_Task goal_. Set out exactly, line by line, the stretch of data below that begins at the line containing "Click the 'Movies" and ends at the line containing "Task: Click the 第5位 rank cell", with both ends kept.

_Dataset excerpts_.
%%

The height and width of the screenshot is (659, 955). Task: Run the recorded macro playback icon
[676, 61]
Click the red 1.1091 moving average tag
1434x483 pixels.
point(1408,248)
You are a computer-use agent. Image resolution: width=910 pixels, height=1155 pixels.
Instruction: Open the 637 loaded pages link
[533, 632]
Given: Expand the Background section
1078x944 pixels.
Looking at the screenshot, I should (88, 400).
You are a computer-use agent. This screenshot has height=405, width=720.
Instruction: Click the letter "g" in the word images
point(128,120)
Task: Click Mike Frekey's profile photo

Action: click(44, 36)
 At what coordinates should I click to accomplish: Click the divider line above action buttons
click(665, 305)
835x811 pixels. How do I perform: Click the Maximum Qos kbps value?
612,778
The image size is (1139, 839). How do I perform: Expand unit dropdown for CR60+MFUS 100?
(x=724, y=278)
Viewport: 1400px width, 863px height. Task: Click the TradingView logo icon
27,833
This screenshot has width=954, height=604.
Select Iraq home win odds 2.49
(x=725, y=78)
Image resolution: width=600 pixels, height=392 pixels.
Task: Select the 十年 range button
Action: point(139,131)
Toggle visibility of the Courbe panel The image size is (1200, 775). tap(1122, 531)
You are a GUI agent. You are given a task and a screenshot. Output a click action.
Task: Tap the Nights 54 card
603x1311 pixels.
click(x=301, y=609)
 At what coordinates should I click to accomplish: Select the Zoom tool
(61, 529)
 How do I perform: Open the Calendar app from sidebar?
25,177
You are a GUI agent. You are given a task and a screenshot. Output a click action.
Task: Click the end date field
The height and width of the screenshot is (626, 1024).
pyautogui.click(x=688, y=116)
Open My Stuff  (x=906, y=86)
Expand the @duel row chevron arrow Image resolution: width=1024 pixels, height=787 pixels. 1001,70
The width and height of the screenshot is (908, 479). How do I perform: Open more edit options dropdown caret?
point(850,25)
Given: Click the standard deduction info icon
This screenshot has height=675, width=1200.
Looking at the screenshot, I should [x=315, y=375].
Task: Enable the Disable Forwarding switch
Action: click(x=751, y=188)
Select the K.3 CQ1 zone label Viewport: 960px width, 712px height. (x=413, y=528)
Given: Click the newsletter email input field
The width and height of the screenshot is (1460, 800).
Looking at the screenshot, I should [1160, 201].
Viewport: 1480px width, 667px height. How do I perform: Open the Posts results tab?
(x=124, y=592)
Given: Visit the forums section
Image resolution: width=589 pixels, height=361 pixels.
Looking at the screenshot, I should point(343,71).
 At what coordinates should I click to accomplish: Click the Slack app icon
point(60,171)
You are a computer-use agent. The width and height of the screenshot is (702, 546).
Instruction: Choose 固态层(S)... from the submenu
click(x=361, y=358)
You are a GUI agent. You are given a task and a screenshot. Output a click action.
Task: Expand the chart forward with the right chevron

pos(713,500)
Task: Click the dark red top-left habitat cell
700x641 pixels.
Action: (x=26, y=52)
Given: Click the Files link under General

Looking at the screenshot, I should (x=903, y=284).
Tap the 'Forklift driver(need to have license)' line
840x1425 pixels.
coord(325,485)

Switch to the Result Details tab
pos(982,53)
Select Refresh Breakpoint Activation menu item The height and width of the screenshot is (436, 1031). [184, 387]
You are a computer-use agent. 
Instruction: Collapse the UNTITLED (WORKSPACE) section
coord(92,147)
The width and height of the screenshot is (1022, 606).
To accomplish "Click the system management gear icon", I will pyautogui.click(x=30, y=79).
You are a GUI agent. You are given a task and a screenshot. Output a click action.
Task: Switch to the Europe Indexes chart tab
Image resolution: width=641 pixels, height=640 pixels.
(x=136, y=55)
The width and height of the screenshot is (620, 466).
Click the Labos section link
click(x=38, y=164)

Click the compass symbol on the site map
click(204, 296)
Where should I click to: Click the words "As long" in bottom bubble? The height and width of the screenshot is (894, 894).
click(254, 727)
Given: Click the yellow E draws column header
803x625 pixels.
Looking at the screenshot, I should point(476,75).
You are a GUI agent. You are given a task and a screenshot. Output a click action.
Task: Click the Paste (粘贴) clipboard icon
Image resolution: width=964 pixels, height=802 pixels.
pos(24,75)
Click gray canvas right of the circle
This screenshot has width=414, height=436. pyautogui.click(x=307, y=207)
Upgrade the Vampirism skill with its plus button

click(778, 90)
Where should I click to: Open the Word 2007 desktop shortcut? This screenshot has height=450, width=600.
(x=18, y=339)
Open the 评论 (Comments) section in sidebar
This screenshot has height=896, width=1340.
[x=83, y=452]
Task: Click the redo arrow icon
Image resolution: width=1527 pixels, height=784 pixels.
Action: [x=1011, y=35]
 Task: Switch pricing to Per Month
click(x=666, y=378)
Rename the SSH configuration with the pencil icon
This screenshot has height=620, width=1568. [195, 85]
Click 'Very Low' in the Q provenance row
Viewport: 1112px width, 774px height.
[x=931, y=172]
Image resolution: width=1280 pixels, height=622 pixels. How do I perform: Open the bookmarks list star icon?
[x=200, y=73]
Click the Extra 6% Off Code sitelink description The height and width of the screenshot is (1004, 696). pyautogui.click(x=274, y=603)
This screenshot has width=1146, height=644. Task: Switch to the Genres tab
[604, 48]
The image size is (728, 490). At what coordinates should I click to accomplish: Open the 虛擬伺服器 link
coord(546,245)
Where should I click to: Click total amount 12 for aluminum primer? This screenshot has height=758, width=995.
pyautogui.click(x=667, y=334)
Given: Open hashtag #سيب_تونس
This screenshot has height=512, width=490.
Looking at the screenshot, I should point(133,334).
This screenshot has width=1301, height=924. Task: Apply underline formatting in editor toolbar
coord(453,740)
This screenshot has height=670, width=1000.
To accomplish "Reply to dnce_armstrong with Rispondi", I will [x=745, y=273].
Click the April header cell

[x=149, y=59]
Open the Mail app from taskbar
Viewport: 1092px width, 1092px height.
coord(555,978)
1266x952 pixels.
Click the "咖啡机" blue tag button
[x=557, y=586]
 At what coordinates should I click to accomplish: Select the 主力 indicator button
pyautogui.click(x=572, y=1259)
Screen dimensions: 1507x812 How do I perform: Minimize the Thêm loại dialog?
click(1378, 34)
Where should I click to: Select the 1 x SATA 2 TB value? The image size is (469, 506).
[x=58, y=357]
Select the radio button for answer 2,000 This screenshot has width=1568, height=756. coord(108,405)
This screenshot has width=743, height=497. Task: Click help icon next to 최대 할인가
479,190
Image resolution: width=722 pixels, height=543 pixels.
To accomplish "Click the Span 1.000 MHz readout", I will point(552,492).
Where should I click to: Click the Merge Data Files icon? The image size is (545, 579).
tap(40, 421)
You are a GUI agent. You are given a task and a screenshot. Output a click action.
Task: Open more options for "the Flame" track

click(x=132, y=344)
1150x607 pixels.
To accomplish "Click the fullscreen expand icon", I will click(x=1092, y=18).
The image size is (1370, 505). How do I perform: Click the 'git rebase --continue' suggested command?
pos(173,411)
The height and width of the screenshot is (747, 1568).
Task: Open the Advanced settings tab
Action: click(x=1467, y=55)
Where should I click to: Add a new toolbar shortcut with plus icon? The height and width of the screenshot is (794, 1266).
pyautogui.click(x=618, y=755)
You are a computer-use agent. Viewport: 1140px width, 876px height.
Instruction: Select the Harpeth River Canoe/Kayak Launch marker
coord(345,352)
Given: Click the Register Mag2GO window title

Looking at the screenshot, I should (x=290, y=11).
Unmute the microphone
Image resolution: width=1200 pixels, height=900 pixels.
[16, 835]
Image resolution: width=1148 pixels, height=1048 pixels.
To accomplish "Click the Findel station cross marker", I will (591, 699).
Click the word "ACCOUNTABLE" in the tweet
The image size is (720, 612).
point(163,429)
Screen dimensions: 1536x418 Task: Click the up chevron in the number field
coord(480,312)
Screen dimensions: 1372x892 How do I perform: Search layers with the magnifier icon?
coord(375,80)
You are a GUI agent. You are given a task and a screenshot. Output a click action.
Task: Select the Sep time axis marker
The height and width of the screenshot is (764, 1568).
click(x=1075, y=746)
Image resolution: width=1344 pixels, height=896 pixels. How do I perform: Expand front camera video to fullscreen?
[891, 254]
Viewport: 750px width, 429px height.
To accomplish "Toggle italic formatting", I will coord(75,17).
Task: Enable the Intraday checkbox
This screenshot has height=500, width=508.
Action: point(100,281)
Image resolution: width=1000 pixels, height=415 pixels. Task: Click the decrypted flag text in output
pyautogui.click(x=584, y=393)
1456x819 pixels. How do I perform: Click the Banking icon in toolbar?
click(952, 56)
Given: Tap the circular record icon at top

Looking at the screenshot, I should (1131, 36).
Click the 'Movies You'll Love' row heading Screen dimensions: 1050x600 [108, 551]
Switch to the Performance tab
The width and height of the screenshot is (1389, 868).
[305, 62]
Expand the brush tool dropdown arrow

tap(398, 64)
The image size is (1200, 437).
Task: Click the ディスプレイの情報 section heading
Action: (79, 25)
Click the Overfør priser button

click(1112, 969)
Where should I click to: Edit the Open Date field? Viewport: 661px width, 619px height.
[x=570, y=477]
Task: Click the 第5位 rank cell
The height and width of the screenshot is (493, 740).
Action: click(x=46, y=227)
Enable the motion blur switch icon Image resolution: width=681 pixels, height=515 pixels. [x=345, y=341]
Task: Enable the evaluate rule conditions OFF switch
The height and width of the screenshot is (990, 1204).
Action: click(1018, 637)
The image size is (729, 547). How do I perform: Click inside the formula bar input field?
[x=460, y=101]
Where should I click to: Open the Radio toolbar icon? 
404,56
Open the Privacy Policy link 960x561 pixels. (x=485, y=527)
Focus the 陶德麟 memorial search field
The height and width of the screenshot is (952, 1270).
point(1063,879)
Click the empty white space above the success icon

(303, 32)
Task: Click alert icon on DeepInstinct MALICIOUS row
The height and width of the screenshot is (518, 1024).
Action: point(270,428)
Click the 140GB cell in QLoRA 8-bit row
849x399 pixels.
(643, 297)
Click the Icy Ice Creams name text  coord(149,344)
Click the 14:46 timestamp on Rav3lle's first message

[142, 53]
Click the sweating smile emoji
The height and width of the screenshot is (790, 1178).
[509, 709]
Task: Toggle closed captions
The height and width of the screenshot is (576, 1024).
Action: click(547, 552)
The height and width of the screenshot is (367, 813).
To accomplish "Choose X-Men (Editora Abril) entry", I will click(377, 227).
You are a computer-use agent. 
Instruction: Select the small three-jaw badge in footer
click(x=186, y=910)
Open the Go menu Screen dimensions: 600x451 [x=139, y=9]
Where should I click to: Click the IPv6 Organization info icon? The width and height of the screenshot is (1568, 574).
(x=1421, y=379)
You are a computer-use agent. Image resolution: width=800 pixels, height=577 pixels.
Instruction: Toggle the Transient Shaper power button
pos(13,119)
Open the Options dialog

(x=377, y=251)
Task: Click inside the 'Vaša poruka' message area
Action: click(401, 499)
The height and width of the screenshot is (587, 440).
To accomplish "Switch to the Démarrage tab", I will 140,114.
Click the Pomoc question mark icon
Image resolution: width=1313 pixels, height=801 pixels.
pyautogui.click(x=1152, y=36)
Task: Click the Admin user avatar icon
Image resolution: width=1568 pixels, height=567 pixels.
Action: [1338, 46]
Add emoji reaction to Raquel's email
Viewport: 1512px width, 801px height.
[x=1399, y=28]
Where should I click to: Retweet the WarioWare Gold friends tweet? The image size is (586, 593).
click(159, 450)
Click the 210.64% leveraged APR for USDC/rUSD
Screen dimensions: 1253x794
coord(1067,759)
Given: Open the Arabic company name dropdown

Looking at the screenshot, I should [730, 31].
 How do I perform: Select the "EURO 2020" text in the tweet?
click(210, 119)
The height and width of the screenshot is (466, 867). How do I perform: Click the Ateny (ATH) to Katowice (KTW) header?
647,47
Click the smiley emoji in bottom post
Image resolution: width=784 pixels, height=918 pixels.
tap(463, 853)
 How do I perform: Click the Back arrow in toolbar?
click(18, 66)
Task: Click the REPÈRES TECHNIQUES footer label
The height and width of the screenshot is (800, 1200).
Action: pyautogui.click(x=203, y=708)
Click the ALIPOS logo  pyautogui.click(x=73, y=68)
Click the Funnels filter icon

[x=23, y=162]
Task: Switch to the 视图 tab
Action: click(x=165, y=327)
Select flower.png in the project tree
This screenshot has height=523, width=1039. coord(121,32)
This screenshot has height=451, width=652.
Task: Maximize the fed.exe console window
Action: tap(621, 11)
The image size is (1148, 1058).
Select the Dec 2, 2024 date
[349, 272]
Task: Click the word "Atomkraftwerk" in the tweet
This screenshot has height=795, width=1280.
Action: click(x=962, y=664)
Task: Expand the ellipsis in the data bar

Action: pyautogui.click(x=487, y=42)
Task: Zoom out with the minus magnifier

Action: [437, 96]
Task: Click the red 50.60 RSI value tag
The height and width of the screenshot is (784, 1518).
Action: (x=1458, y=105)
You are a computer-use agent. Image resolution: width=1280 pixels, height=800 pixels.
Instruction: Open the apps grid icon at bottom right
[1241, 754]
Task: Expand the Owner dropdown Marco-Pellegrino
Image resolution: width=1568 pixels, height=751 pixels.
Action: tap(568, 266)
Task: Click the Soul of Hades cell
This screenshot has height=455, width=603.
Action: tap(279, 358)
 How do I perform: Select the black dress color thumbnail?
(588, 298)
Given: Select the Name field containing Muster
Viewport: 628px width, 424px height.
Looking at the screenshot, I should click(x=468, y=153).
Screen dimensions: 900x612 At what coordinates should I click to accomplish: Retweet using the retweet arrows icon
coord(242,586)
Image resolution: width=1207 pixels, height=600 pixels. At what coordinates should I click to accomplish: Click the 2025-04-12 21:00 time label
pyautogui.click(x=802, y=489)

%%

_Reply to the exercise_.
Click the 'Movies You'll Love' row heading Screen dimensions: 1050x600 [108, 551]
Switch to the Performance tab
The width and height of the screenshot is (1389, 868).
[305, 62]
Expand the brush tool dropdown arrow

tap(398, 64)
The image size is (1200, 437).
Task: Click the ディスプレイの情報 section heading
Action: (79, 25)
Click the Overfør priser button

click(1112, 969)
Where should I click to: Edit the Open Date field? Viewport: 661px width, 619px height.
[x=570, y=477]
Task: Click the 第5位 rank cell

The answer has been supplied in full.